Episode 44 · Module 9 · Audit & Logging

Correlation IDs and Distributed Tracing

19 May 2026 · 9:10 · Security for Legal SaaS

9:10 9:10

A lawyer using your legal SaaS platform clicks "Generate Summary" on a 200-page disclosure bundle. The spinner runs for thirty seconds. Then an error: "Something went wrong. Please try again." The lawyer contacts support. Your team opens the logs. The request touched the API gateway, the authentication service, the document parser, the AI summarisation engine, the billing service, and the audit logger. Six services, six separate log files, six different timestamps. Which log entry belongs to this request?

Today’s Lesson

Security for Legal SaaS — Episode 44: Correlation IDs and Distributed Tracing

A User Reports "Something Went Wrong." Now What?

Without a correlation ID, you are searching a haystack for a needle that might be in a different haystack entirely. With one, you have a thread connecting every log entry, every service call, and every database query that this single request triggered.

What Is a Correlation ID?

A correlation ID is a unique identifier — typically a UUID (Universally Unique Identifier, a 128-bit random string we first mentioned in Episode 10) — generated at the entry point of a request and propagated through every service that request touches. Every log entry, every inter-service call, every database query includes this ID. When something goes wrong, you search for that single ID and instantly see the complete journey of the request across your entire system.

Microsoft's Engineering Fundamentals Playbook ¹ defines correlation IDs as identifiers that "track one request end-to-end across all services while staying the same from entry point to final response." The concept is simple. The discipline of propagating it consistently through every layer of your stack is where most teams fail.

Key distinction: A correlation ID stays the same across the entire request. A span ID identifies a single operation within that request — one database query, one API call, one function execution. A trace ID groups all spans into a tree structure showing parent-child relationships. Together, they form a complete picture: the trace shows you the shape of the request, spans show you the individual steps, and the correlation ID ties it all to the original user action.

From Correlation IDs to Distributed Tracing

Correlation IDs tell you which log entries belong together. Distributed tracing goes further — it shows you the structure, timing, and dependencies of every operation within the request. Think of it as the difference between knowing which pages of a case file relate to the same matter (correlation ID) and having a full timeline of events with causal links between them (distributed trace).

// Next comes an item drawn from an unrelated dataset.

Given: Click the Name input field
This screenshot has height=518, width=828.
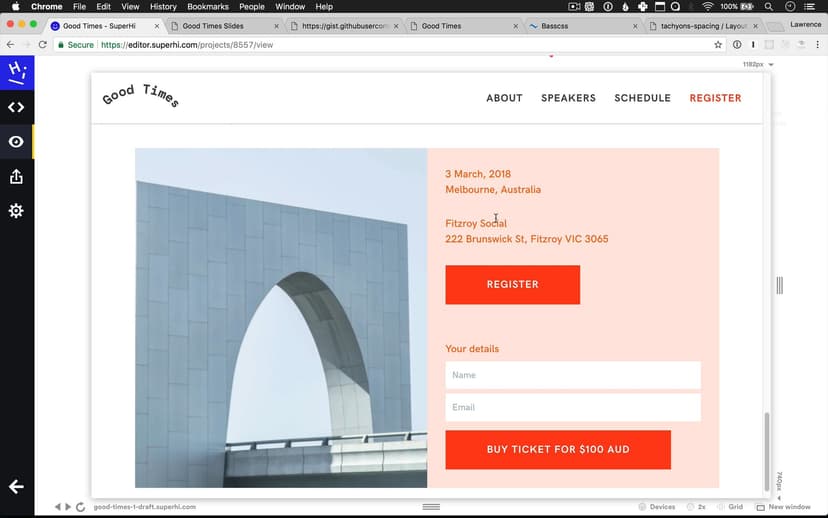Looking at the screenshot, I should coord(572,375).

OpenTelemetry ² is the industry standard for distributed tracing. It is an open-source observability framework — a set of tools, APIs, and SDKs that instrument your applications to collect traces, metrics, and logs in a standardised format. OpenTelemetry is vendor-neutral, meaning your traces can be sent to any compatible backend: Jaeger, Zipkin, Datadog, Grafana Tempo, or AWS X-Ray.

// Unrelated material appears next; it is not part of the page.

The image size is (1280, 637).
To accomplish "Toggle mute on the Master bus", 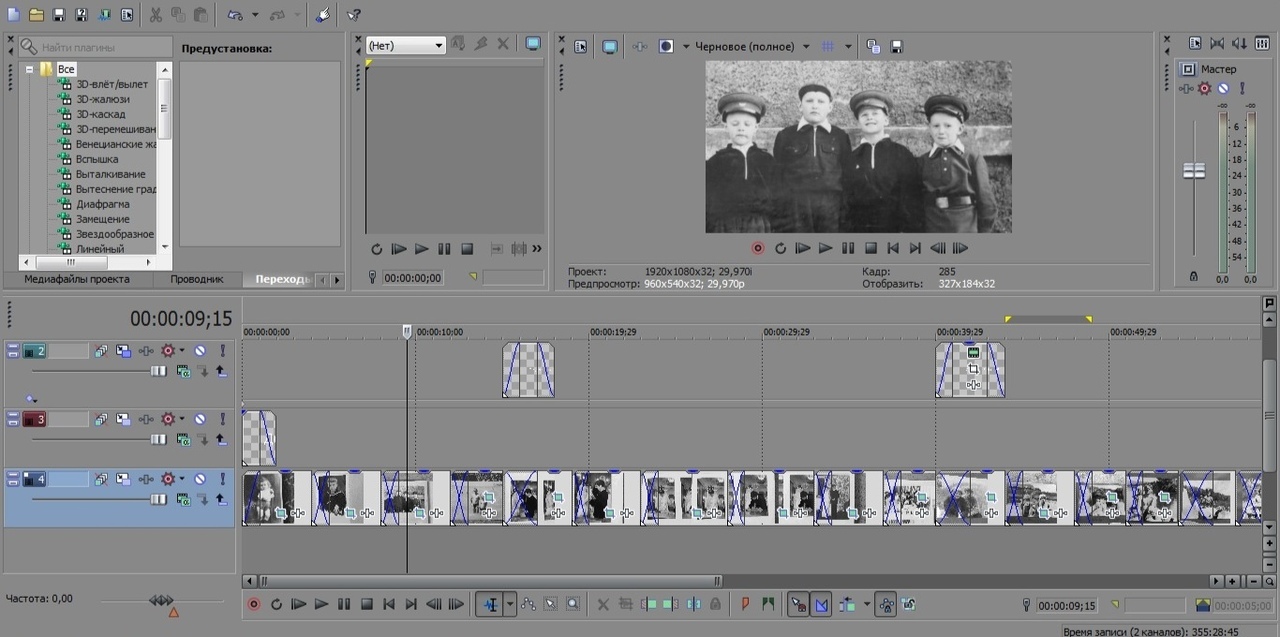I will coord(1223,89).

How Context Propagation Works

When Service A calls Service B, the trace context — including the trace ID and current span ID — must travel with the request. OpenTelemetry's context propagation ² handles this automatically through HTTP headers:

traceparent: 00-4bf92f3577b34da6a3ce929d0e0e4736-00f067aa0ba902b7-01

This single header carries the trace ID, the parent span ID, and trace flags. The receiving service extracts the context, creates a new span as a child of the incoming span, and continues propagation to the next service.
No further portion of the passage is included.